1/運河と天化の町2
しばらく歩いて、ふと思う。
──不思議な道だ。
大きな弧を描きながら建物の隙間を流れる運河と、それに平行して伸びる細い道。道ゆく人の数は小生の肉球の数よりも少なく、したがって音もない。それと対照的な大通りの遠い喧騒は、この道に寂しげな印象を持たせた。
建物がおしくらまんじゅうをしているような町並みにおいて、その静寂は非常にあやうい。狭い路地がまるで迷宮の入り口に見え、歩けど歩けどあの遠い喧騒には永遠に届かないのでは、と錯覚する。
迷子になった人間の子供の心境とはこんな感じだろうか、と小生は思う。
そんな不安を遠い喧騒にすがることで押し殺し、小生は狭く影の差す静かな運河沿いの道を歩き続けた。

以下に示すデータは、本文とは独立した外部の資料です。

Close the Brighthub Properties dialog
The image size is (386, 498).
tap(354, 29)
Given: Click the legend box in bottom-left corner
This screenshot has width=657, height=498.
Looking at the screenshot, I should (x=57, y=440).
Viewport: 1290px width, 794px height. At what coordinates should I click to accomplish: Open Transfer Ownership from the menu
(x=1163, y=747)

路地裏的な小運河沿いの道を抜けて大通りに出たのは、運河がいくつも別のルートへと枝分かれること三回、たまらなくなって後ろを振り返ること十七回、おそろしくなって尿意に襲われること二回の末である。
やっと救われた、と小生、ため息。
さて、大通りである。
太陽の光をいっぱいに浴びて黄金色に光る大通りは、辿ってきた路地裏の狭さや暗さとは、まるで対照的なさまだった。
大勢の人の声がうねり、響き、空気を轟かせながら這うように広がる。さらに、大通り沿いの建物をはさんだ向こう側には大運河があり、そこからの喧騒が上乗せされて、まるで見えない膜に全身を叩かれるような感覚。
遠く感じた大通りの喧騒は、それほどまでに激かった。
様々な人の群れが道を埋め尽くし、無数の店舗が並び、町の中央からは時計搭の鐘の音が午後二時を告げる。石像に扮した大道芸人がおり、昼間からへべれけになったオヤジがベンチで大いびきをかき、オープン・カフェからは痴話喧嘩と世間話のブレンドが届いてくる。

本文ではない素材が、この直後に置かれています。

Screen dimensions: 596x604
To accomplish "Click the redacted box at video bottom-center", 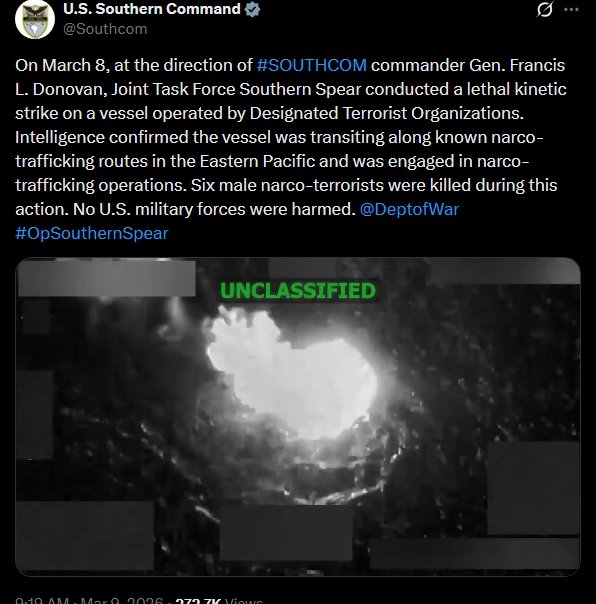I will 286,533.
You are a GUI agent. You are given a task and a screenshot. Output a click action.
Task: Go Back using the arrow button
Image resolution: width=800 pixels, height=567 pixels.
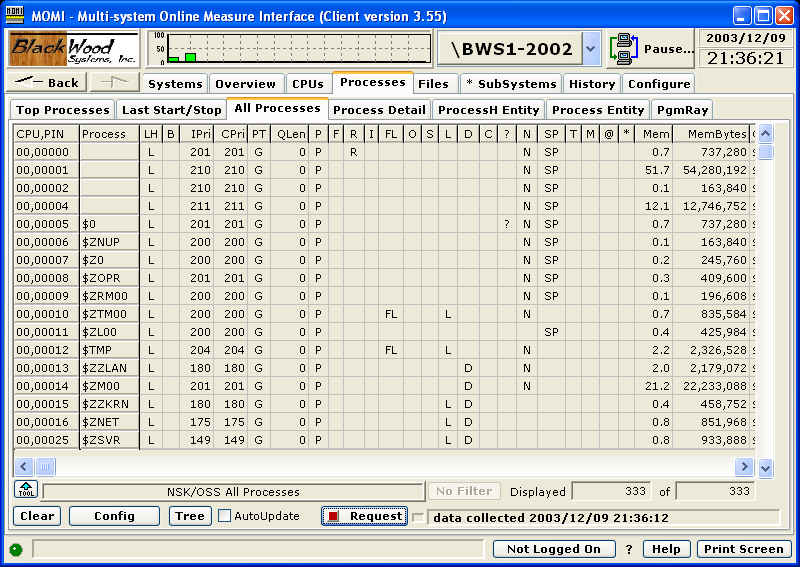pos(48,83)
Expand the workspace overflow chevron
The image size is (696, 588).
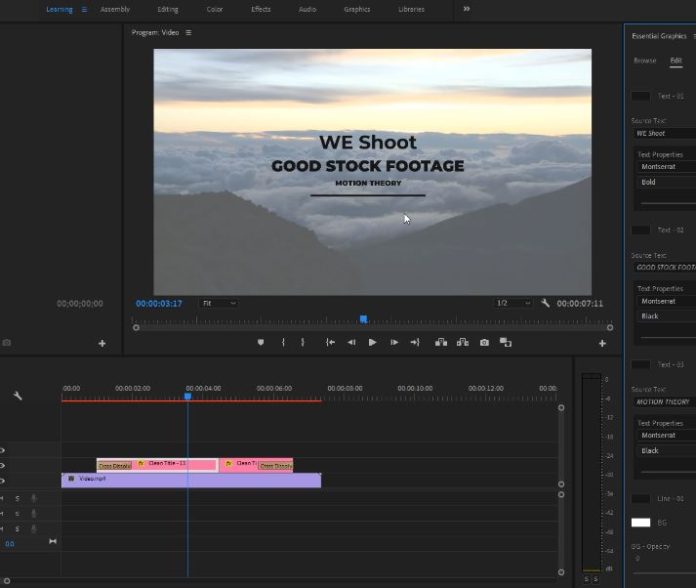[465, 9]
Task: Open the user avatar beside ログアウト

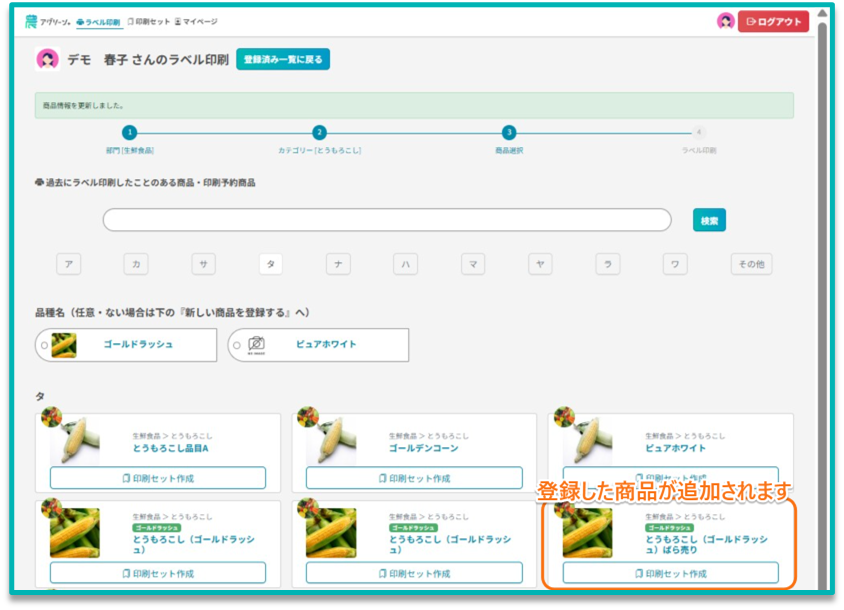Action: [726, 21]
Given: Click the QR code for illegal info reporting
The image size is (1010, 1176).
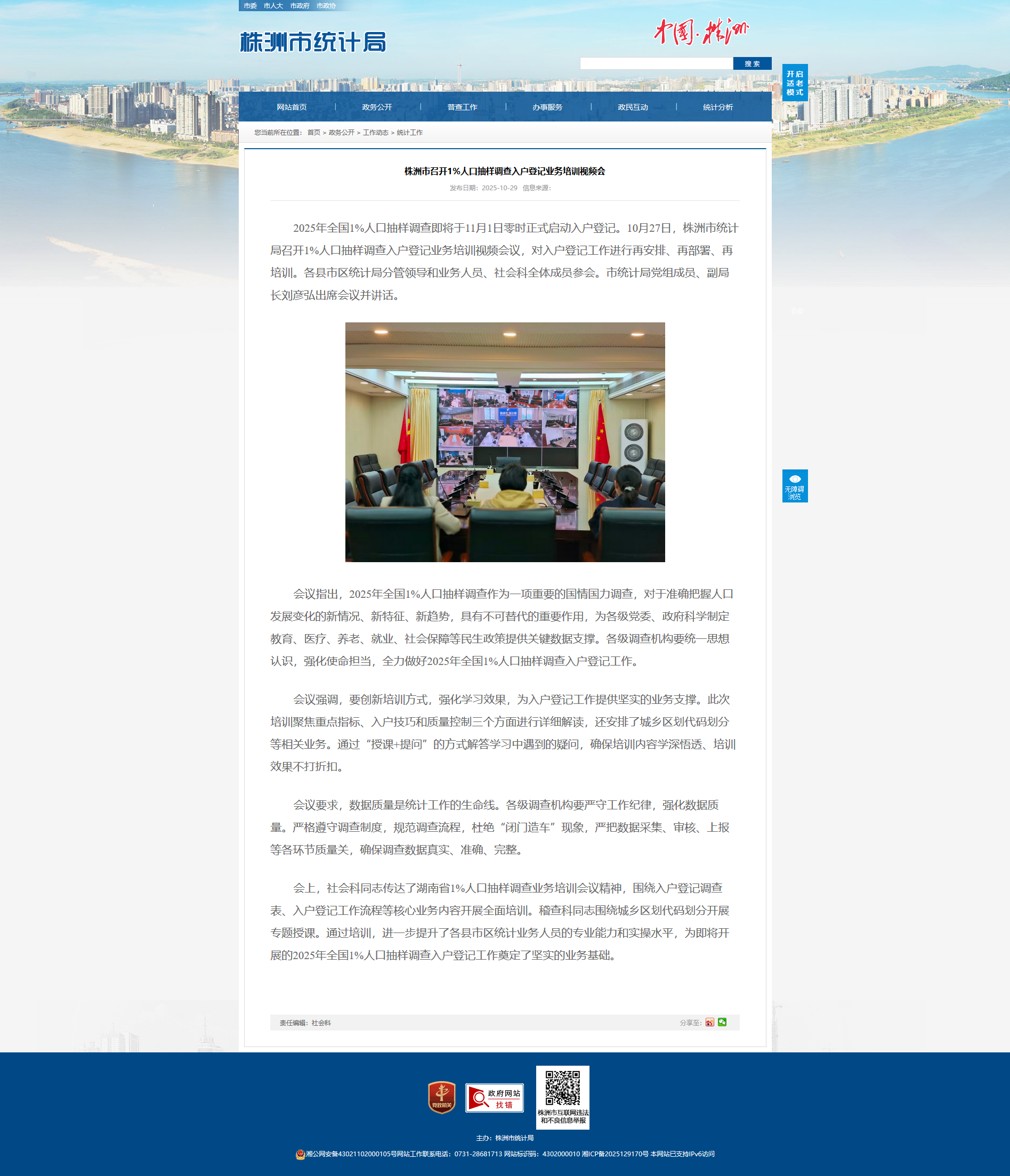Looking at the screenshot, I should click(x=562, y=1088).
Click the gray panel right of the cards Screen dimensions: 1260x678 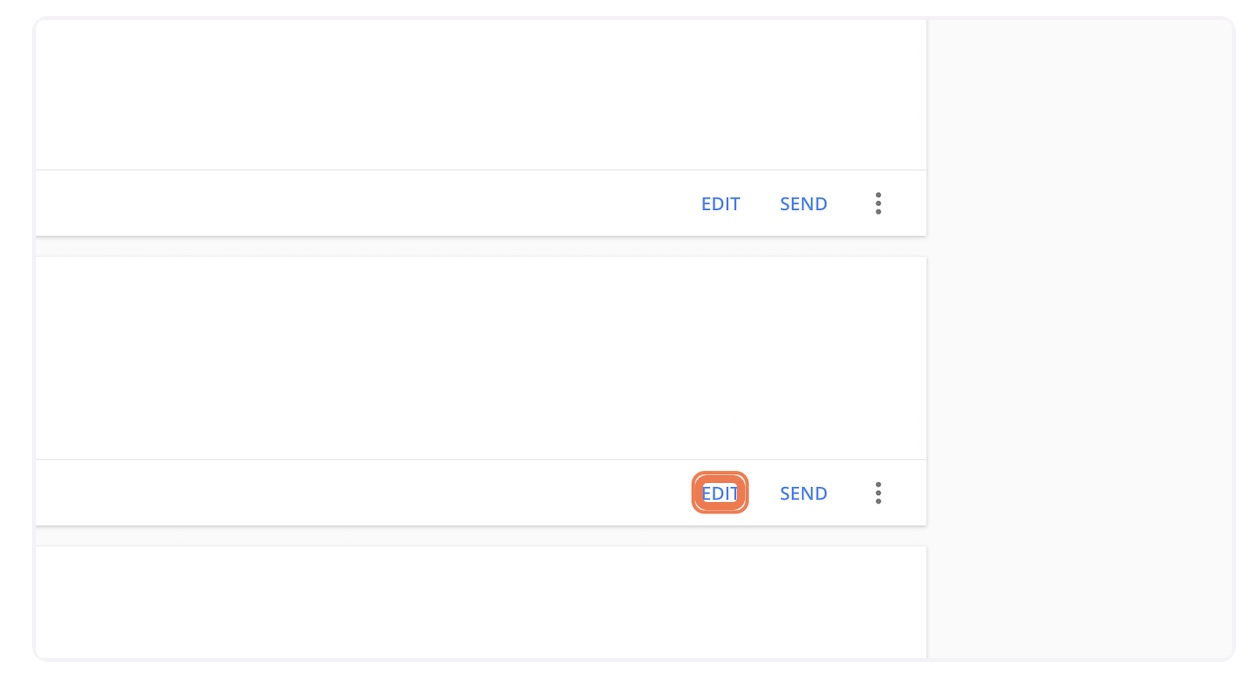coord(1080,340)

小生は両耳をたたんで、溢れる人混みを縫うようにして歩いた。
平日だと言うのに、すさまじい賑わいぶりだった。
とにかく人が多い。
第十都市以下は緊急避難条例が出ているため、自家用車の使用が禁じられているせいもあろう。二階建てのバスや公共タクシーなどもあるにはあるが、それらだけで許容しきれる数ではないようだった。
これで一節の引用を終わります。